According to DBS, Inflationary pressure is picking up. And April CPI figures out tomorrow will testify to that, with the headline number expected to print 1.8% YoY, up from 1.5% in the previous month and a mere 1.3% just three months ago.
DBS said that they have been highlighting this since end of last year that Malaysia’s inflation will start to pick up from the second quarter onwards amid the build-up in price pressure due to the buoyant domestic growth.
And this is despite the economy having recorded the best inflation profile in 2012.
Here's more from DBS:
Plainly, inflation is likely to rise towards the 3% mark towards the end of the year (see chart). However, the argument against this is that domestic growthmomentum appears to be moderating.
Latest GDP figures show that the underlying growth momentum has eased to 4.1% YoY in 1Q13, from 6.4% previously. But as we’ve pointed out in our earlier write-up, the moderation in growth pace is largely due to a surge in import growth on the back of a strong domestic demand.
Private consumption growth in fact has picked up in the first quarter.

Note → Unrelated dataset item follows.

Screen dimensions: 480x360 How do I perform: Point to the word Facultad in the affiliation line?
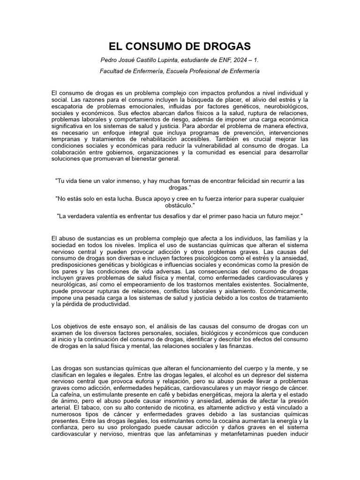(113, 71)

Nonetheless, the consideration is that investment growth and the government’s pump-priming effort is ebbing. This could have a spill-over effect on consumption and consequently on inflationary pressure.
This essentially makes for lower than expected inflation in the coming months. And that will certainly threaten our call for rate hikes by the central bank in the latter part of the year as well as the full year inflation forecast of 2.8%.
In fact, if the slower growth momentum persists, we’ll have to par down our expectation on inflation and the policy stance.